The gains are even more impressive considering that NTCA’s definition of broadband has changed over the years, in keeping with how federal regulators define the service. In 2000, a service had to provide speeds of just 768 kbps downstream to be considered broadband; for 2015 the threshold was 3 Mbps.

The 2015 data comes from the NTCA 2015 Broadband/ Internet Availability Survey Report released today, which surveyed 850 member companies. Twenty-two percent of members responded.

The overall broadband take rate for respondent companies was 73% in 2015 –an exponential increase over 2000, when the broadband take rate was 1%,NTCA said. It also represents a substantial increase from 2014, when the broadband take rate was 70%.

Rural Broadband Gains
Small rural telcos have been aggressive in deploying higher-speed broadband. Eighty-five percent of NTCA members’ customers can get broadband at speeds of 10 Mbps or higher, including 71% who can get service at speeds above 25 Mbps, according to NTCA’s latest research.

Source: NTCA Broadband/Internet Availability Survey Report

In comparison, 66% of customers were able to get broadband speeds of 10 Mbps or higher in NTCA’s 2013 survey, NTCA notes in a press release.
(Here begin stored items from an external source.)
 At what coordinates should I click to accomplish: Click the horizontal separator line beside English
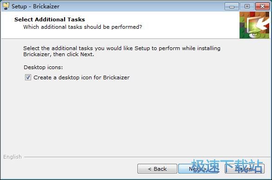pyautogui.click(x=147, y=157)
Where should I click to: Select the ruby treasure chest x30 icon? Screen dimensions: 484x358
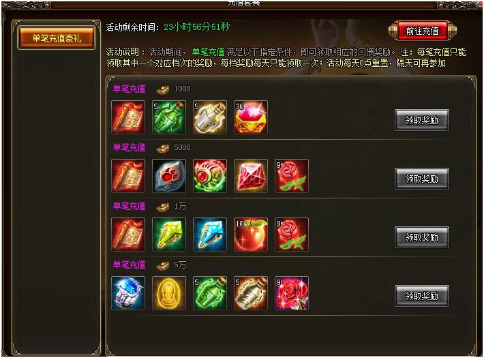(x=251, y=117)
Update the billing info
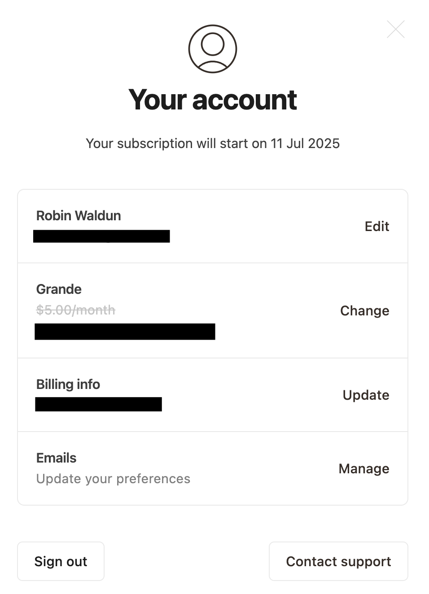Viewport: 429px width, 594px height. 366,395
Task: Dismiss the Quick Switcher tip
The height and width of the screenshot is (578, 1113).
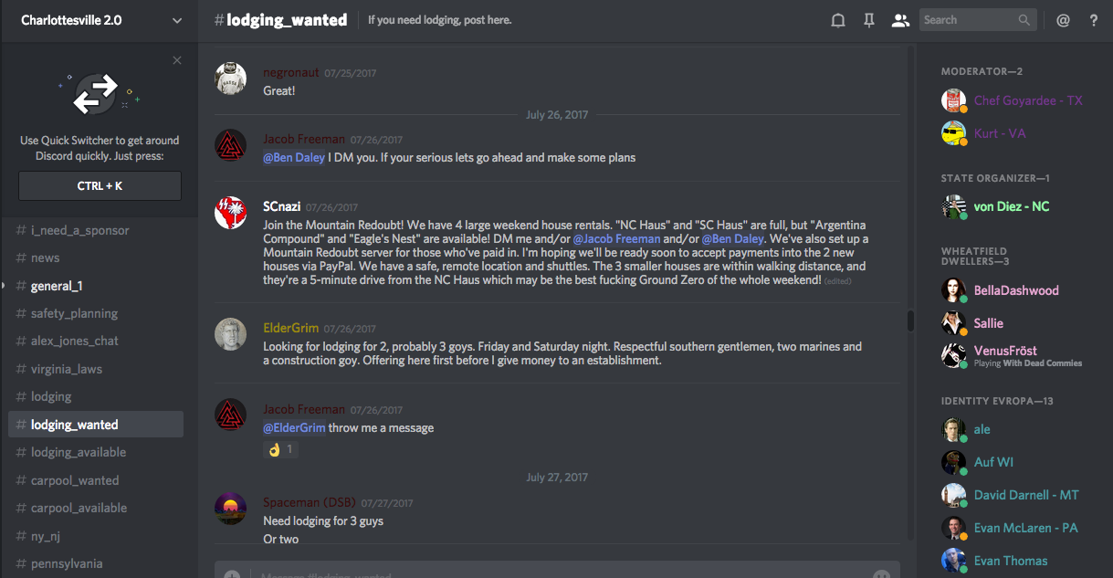Action: point(177,60)
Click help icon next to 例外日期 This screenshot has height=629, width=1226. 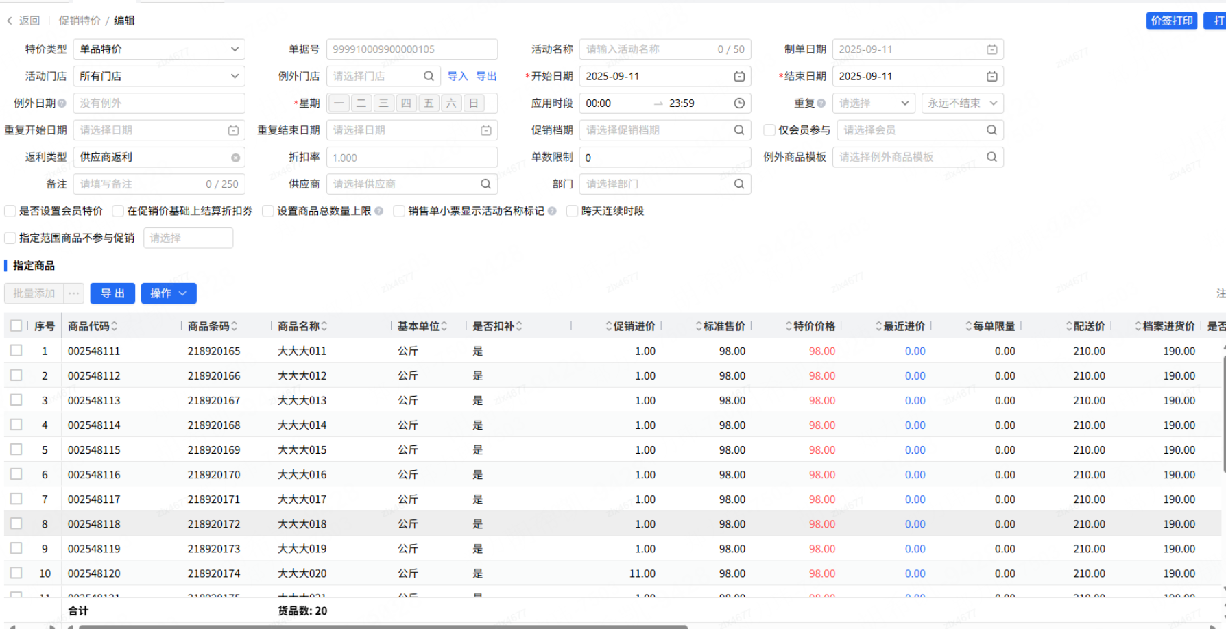click(62, 103)

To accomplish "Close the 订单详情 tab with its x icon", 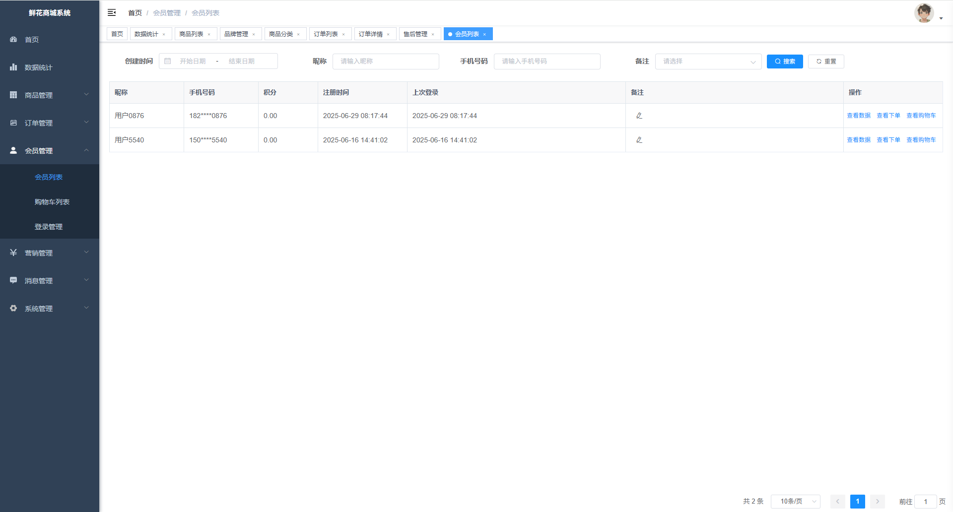I will [388, 35].
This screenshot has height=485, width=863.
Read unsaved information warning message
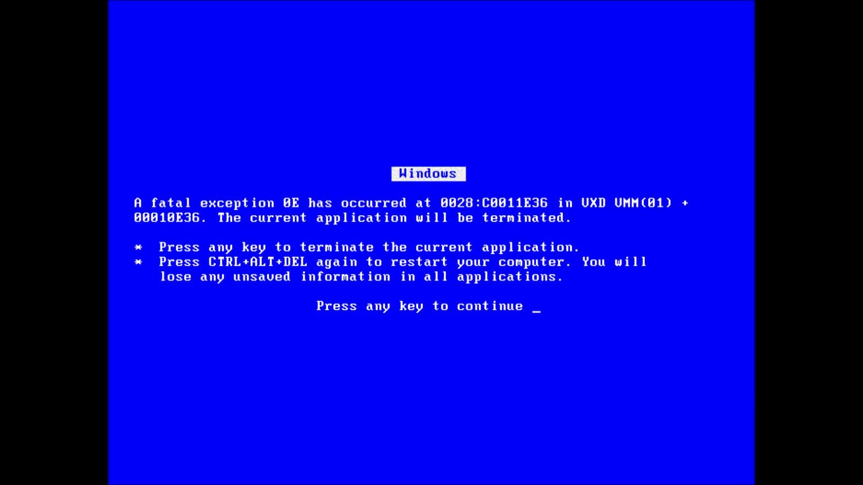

Other highlights of the NTCA 2015 broadband report:

  • 50% of respondents that have a fiber deployment strategy expect to offer fiber to the node to more than 75% of their customers by the end of 2018. 78% expect to be able to provide fiber to the home to at least half of their customers by that time.
  • The biggest barrier to fiber deployment is deployment cost, cited by 91% of respondents. The next biggest concern was regulatory uncertainty, cited by 79% of respondents;  followed by “long loops” and “current regulatory rules,” both of which were cited by 56% of respondents.
  • 31% of respondents offer voice over Internet protocol service, unchanged from one year ago. 38% of those not currently offering VoIP have plans to do so in the foreseeable future, down from 48% last year.
  • 72% of respondents offer video service and an additional 5% plan to do so by year-end 2018. Of those offering video, 88% offer IPTV and 46% offer legacy coax (CATV) service. 27% of those providing CATV use an analog system, while 73% use a digital system.
  • The biggest barrier to video deployment is “reasonably-priced programming,” a concern cited by 96% of respondents. Other concerns were “competing with other providers,” cited by 73% of respondents; “making a business case” (59%), equipment cost (52%); obtaining equipment (48%) and obtaining financing (1%).
  • The average respondent is 78 miles from its primary Internet connection. The median respondent is 48 miles away.
  • Nearly 40% of customers of small rural telcos (39%) subscribe to service at speeds of 10 Mbps or higher today, according to NTCA. That’s an increase of nearly 16% over the previous year, when the take rate was 34%.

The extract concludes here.